## Problem to work on:
Copy out the records word for word, starting with the line that contains "Where should I click to: Point to the metal" and going on through the line that contains "pyautogui.click(x=250, y=293)". Omit the pictures.

## Dataset items:
============
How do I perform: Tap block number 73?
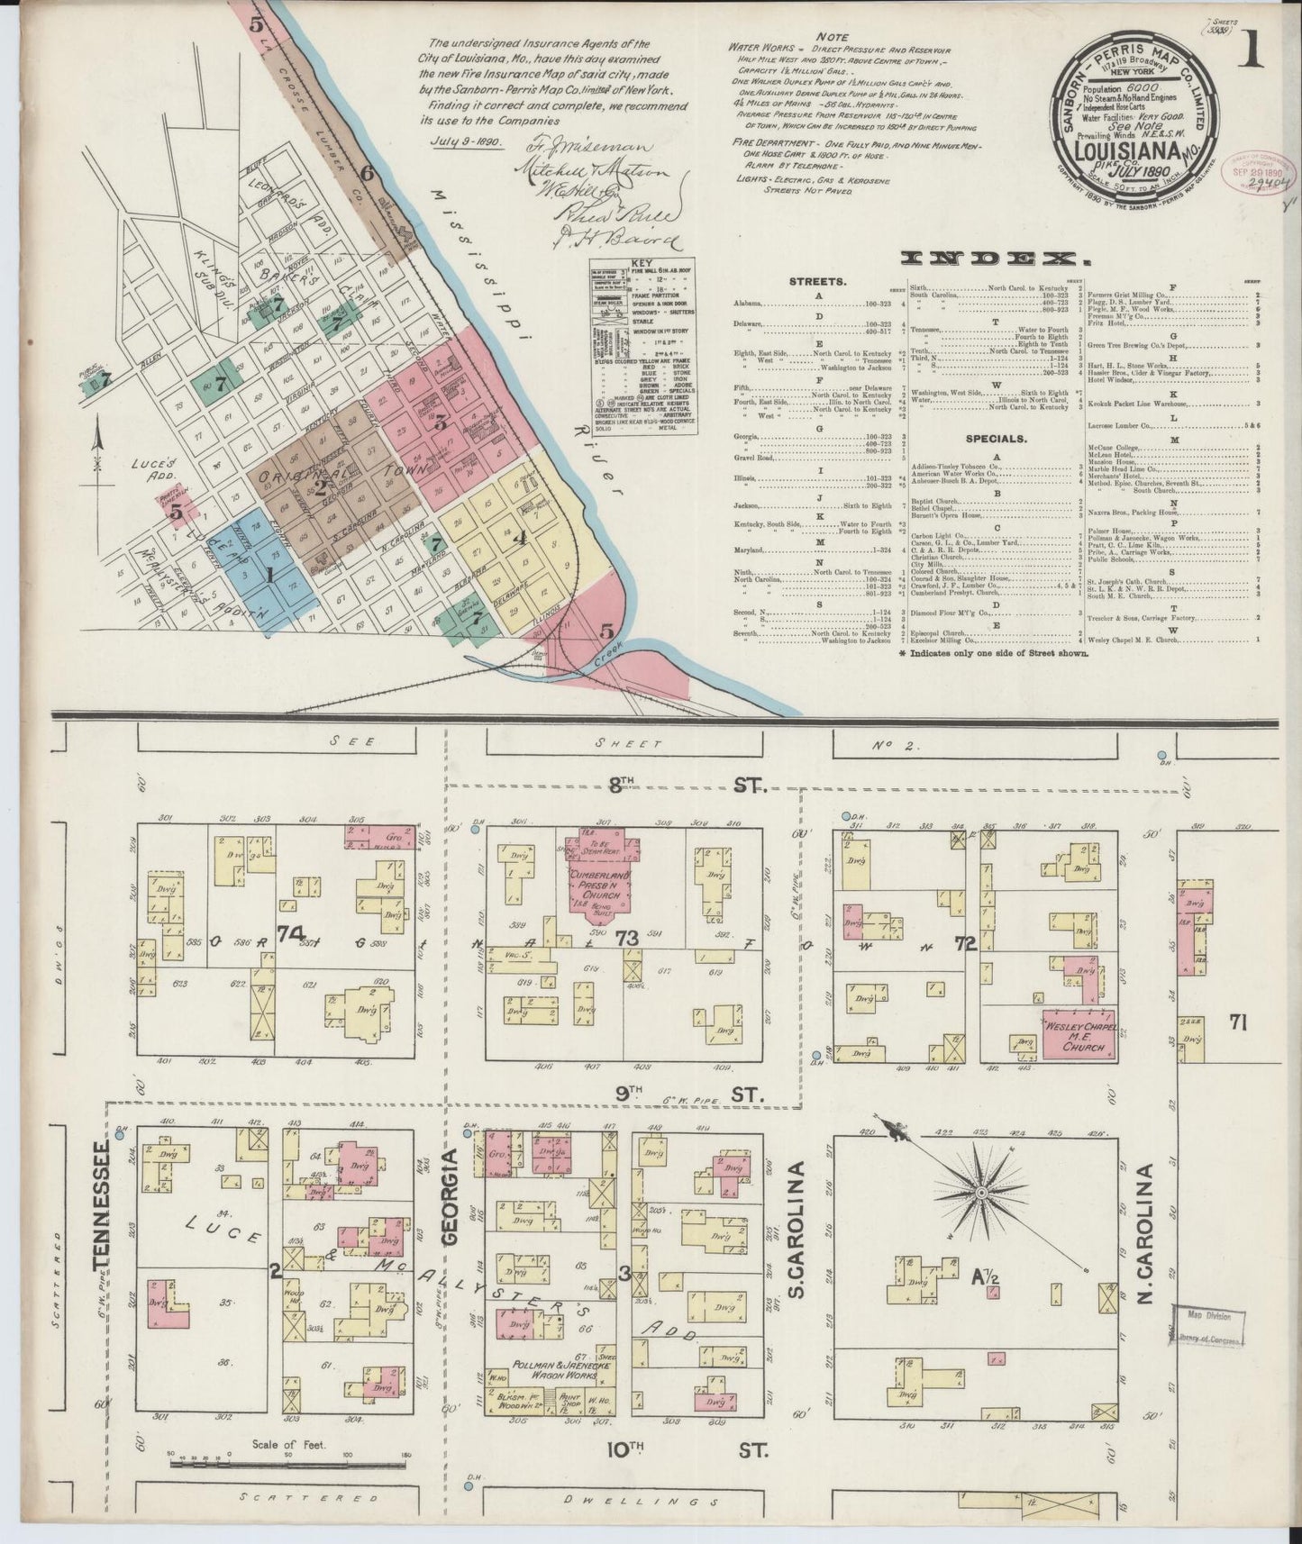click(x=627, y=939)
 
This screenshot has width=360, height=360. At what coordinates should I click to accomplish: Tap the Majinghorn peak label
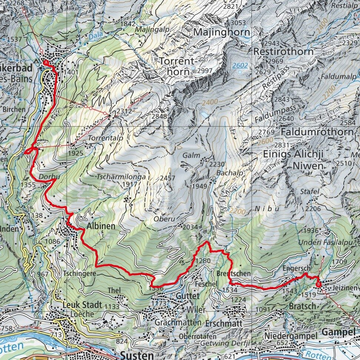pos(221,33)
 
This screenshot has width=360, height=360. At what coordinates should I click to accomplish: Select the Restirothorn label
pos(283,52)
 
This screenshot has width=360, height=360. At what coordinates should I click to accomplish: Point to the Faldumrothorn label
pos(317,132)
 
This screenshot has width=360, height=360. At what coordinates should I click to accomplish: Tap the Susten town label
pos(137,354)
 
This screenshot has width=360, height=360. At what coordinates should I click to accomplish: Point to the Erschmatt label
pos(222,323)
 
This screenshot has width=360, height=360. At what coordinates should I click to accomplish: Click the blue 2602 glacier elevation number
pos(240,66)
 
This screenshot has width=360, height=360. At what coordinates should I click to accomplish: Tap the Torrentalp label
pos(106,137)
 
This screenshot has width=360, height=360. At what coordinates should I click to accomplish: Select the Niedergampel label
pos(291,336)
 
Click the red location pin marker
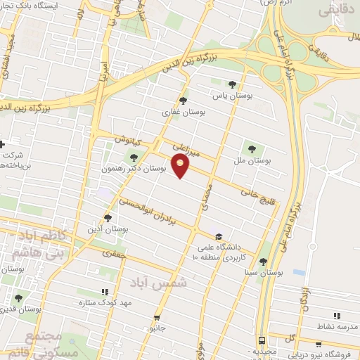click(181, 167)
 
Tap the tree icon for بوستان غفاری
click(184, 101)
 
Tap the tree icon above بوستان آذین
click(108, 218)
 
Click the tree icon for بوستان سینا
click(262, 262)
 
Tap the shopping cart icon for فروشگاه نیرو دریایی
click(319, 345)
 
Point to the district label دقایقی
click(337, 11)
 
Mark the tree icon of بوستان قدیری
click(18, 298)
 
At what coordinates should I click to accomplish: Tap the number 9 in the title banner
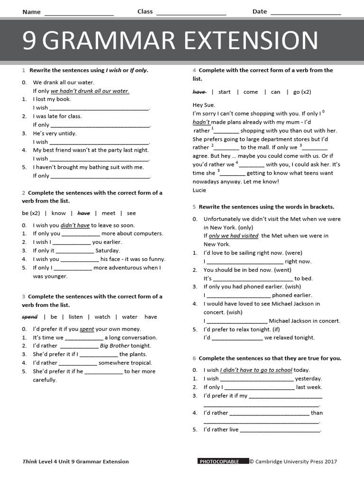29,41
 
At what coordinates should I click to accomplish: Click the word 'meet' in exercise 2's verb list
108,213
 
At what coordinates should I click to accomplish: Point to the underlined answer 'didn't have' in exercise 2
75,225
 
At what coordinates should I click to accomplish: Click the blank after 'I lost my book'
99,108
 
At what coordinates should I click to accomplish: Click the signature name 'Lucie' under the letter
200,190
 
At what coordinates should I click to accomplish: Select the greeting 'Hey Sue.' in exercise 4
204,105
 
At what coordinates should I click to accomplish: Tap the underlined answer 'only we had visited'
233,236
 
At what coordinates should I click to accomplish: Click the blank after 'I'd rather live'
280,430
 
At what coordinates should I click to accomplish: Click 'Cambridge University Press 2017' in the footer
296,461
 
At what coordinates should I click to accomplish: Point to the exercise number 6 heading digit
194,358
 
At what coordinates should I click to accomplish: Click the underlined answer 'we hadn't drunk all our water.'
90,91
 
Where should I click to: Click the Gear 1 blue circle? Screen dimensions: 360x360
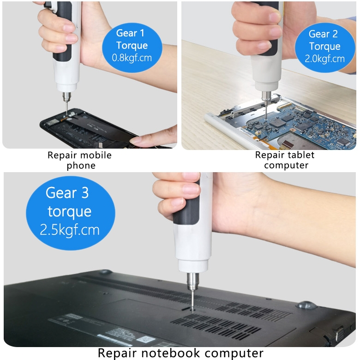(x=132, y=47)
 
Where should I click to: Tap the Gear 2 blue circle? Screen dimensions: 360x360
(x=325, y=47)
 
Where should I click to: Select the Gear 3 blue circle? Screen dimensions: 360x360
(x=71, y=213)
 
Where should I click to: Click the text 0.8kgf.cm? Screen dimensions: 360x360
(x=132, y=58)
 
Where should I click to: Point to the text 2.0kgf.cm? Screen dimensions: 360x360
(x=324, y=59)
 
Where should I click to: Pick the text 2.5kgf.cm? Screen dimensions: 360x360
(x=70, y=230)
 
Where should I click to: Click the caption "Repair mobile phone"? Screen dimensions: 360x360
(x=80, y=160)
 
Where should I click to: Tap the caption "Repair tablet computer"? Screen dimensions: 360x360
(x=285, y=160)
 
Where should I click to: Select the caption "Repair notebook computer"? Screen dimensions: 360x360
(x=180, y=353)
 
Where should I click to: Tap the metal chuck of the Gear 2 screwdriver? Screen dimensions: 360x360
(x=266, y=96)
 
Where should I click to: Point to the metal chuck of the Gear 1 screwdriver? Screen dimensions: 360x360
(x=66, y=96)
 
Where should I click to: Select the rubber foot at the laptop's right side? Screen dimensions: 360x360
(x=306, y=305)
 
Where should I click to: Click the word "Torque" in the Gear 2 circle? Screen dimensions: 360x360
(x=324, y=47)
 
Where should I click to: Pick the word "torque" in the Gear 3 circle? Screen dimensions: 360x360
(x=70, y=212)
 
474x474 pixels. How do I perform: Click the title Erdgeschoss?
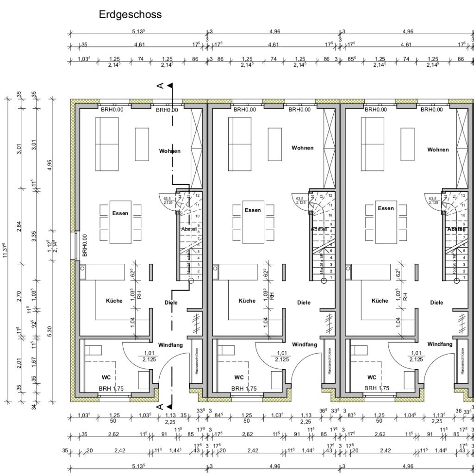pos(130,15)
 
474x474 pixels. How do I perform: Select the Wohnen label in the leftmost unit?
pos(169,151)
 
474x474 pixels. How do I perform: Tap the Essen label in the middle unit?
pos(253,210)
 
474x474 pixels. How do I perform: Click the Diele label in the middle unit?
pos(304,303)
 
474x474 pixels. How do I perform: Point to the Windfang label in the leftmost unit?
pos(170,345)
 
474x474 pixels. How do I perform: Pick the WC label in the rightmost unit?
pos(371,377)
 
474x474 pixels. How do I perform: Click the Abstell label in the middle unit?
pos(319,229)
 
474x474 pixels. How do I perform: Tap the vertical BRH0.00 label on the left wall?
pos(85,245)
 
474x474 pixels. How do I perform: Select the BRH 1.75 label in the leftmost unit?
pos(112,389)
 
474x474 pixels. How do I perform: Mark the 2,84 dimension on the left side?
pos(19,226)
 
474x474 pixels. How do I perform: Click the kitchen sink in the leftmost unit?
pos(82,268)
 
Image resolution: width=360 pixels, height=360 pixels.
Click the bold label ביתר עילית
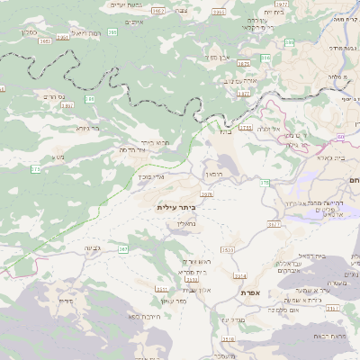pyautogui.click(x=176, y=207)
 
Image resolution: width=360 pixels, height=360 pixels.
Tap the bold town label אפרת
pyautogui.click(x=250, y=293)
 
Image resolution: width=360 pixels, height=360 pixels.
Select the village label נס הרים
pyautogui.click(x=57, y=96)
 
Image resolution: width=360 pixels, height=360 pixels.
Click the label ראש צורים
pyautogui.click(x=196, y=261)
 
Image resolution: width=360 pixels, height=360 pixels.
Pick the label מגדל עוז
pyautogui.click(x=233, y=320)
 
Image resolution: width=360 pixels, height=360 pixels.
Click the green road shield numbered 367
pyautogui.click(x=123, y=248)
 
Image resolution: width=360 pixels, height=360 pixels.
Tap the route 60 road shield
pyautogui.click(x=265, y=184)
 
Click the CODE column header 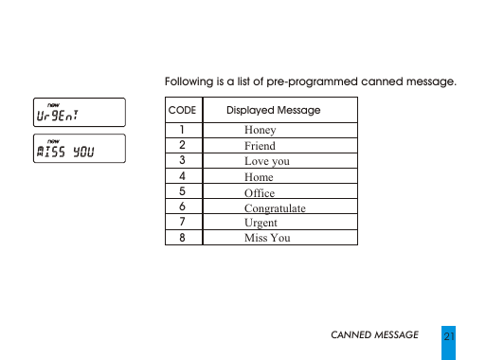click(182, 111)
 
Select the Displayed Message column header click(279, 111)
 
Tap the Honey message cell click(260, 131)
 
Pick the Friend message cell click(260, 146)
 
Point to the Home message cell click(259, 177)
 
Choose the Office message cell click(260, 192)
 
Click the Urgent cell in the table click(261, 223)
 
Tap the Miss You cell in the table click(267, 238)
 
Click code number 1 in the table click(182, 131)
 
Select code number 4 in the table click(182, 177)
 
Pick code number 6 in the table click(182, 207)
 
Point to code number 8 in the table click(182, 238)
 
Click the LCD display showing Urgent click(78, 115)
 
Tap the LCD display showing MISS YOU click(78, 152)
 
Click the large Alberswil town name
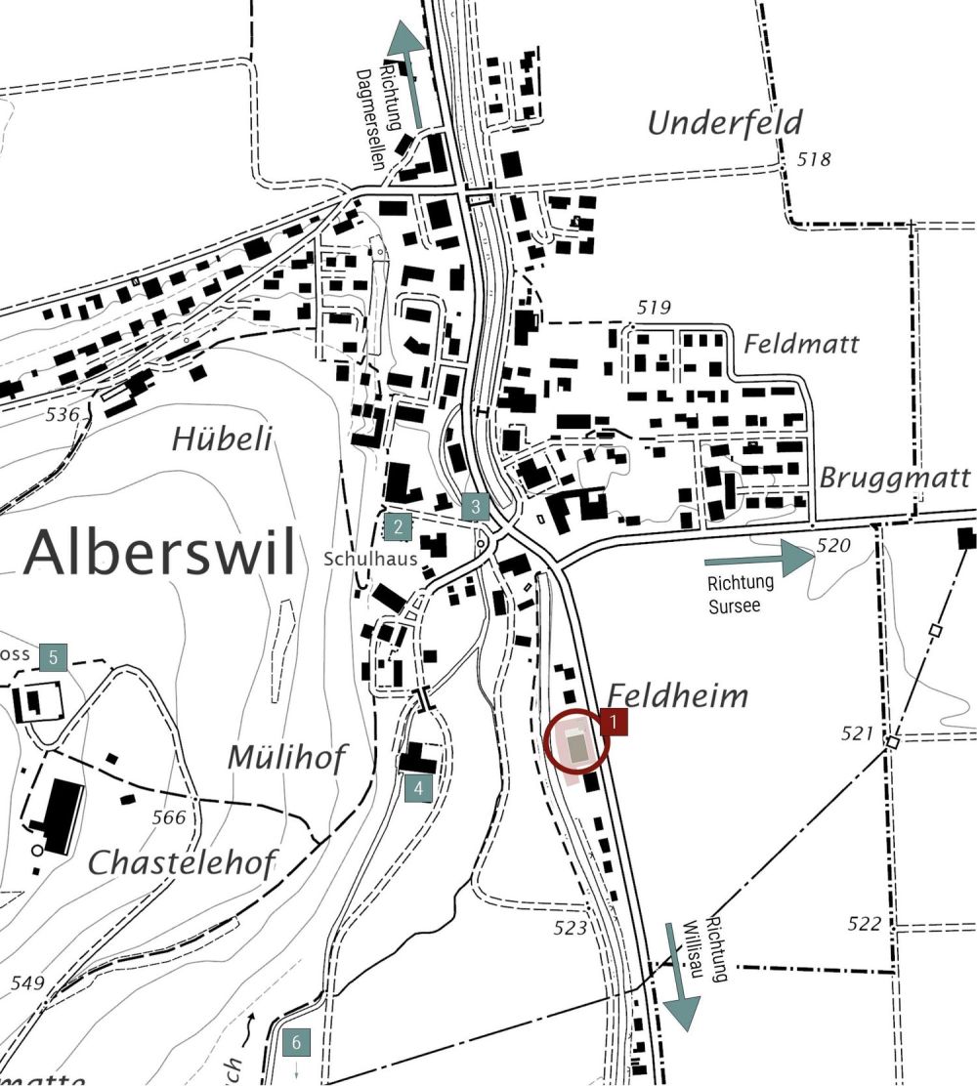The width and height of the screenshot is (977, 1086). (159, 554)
============
## Result of this task:
Where should I click to: Point to the metal chuck of the Gear 1 screwdriver? Screen dimensions: 360x360
(x=66, y=96)
 
Where should I click to: Select the rubber foot at the laptop's right side? Screen dimensions: 360x360
(x=306, y=305)
 
Where should I click to: Click the word "Torque" in the Gear 2 circle? Screen dimensions: 360x360
(x=324, y=47)
 
Where should I click to: Pick the word "torque" in the Gear 3 circle? Screen dimensions: 360x360
(x=70, y=212)
 
474x474 pixels. How do I perform: Click the title Erdgeschoss?
pos(130,15)
 
474x474 pixels. How do I perform: Select the Wohnen label in the leftmost unit?
pos(169,151)
 
474x474 pixels. How do I perform: Tap the Essen label in the middle unit?
pos(253,210)
 
474x474 pixels. How do I perform: Click the Diele label in the middle unit?
pos(304,303)
 
474x474 pixels. How do I perform: Point to the Windfang label in the leftmost unit?
pos(170,345)
 
474x474 pixels. How do I perform: Pick the WC label in the rightmost unit?
pos(371,377)
 
474x474 pixels. How do I perform: Click the Abstell label in the middle unit?
pos(319,229)
 
474x474 pixels. How do I perform: Tap the vertical BRH0.00 label on the left wall?
pos(85,245)
 
474x474 pixels. How do I perform: Select the BRH 1.75 label in the leftmost unit?
pos(112,389)
 
474x474 pixels. How do I perform: Mark the 2,84 dimension on the left side?
pos(19,226)
 
474x474 pixels. How do I perform: Click the kitchen sink in the leftmost unit?
pos(82,268)
 
Image resolution: width=360 pixels, height=360 pixels.
Click the bold label ביתר עילית
pyautogui.click(x=176, y=207)
 
Image resolution: width=360 pixels, height=360 pixels.
Tap the bold town label אפרת
pyautogui.click(x=250, y=293)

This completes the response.